* _WORK ORDER 1_
According to the speaker biography, in what year did Nevzat Tarhan become a professor of psychiatry?
* _WORK ORDER 2_
From the speaker biography, output the passage that begins at the words "Title: Anti-NMDA Encephalitis" and ends after "every media platform.", copied with no changes.

* _EXTRACTED TEXT_
□ □ □ □ □ □ □

Speaker Biography

Nevzat Tarhan

Uskudar University, Turkey

Title: Anti-NMDA Encephalitis

Nevzat Tarhan

Prof. Nevzat Tarhan became a Psychiatrist in GATA in 1982. He became a professor of psychiatry in 1996. In 1998, he became the representative of Turkey in Memory Center of America. As Tarhan closely observes the social life due to being a psychiatrist, he makes an accurate analysis of the social life and touches on the importance of "Community Psychology" in every media platform.

Prof. Nevzat Tarhan has always targeted investment in people and used his material-spiritual resources towards this direction. He expresses through his actions that he will continue the same objectives until the end of his life, under his approach of the faith. Currently, he is the Founder and Rector of the Üsküdar University and carries out the NPÄ°STANBUL Brain Hospital Chairman of the Board of Directors, which is Turkey's first neuropsychiatry hospital. He has more than 100 publications, of which 31 are international. He speaks English and German.

□ □ □ □ □ □ □

* _EXTRACTED MATERIAL_
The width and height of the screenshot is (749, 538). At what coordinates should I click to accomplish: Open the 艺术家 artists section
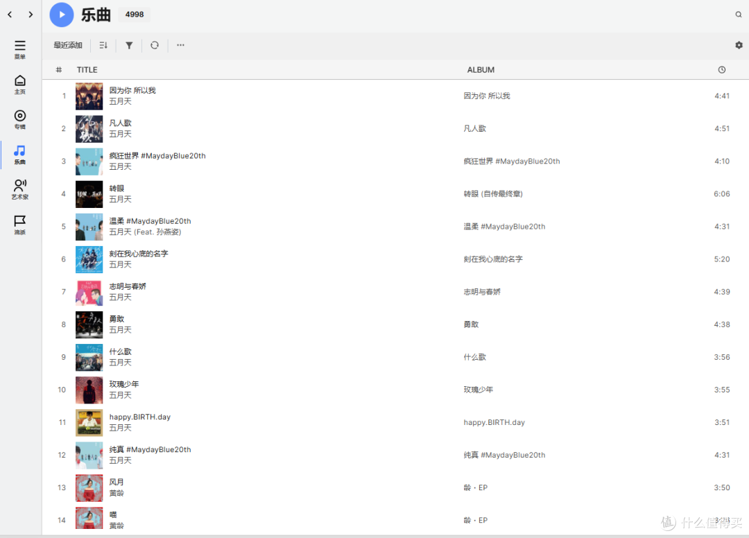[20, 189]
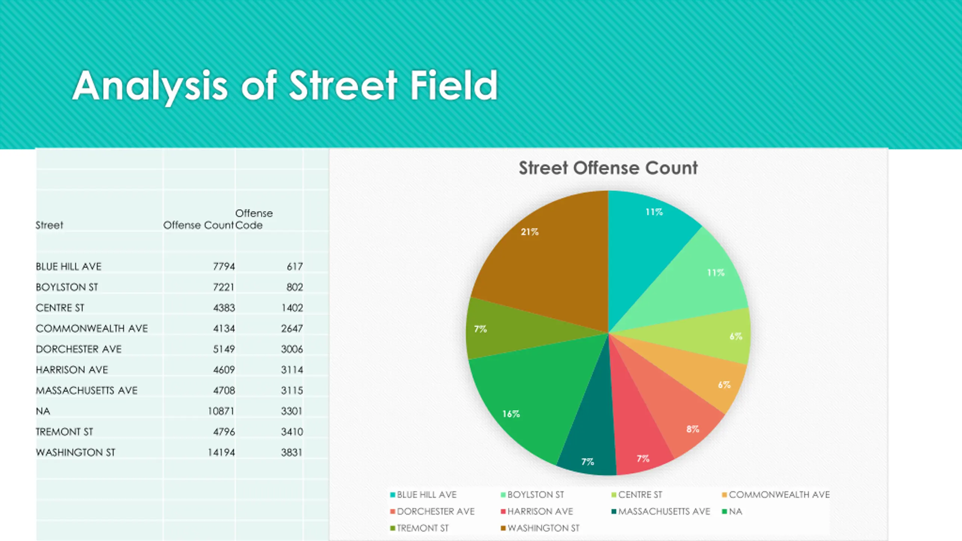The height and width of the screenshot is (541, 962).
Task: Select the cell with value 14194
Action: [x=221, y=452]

□ □ □ □ □ □ □

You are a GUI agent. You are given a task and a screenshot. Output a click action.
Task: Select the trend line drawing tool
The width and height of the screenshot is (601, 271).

□ □ □ □ □ □ □

* _PROBLEM SOLUTION 1_
1996

* _PROBLEM SOLUTION 2_
Title: Anti-NMDA Encephalitis

Nevzat Tarhan

Prof. Nevzat Tarhan became a Psychiatrist in GATA in 1982. He became a professor of psychiatry in 1996. In 1998, he became the representative of Turkey in Memory Center of America. As Tarhan closely observes the social life due to being a psychiatrist, he makes an accurate analysis of the social life and touches on the importance of "Community Psychology" in every media platform.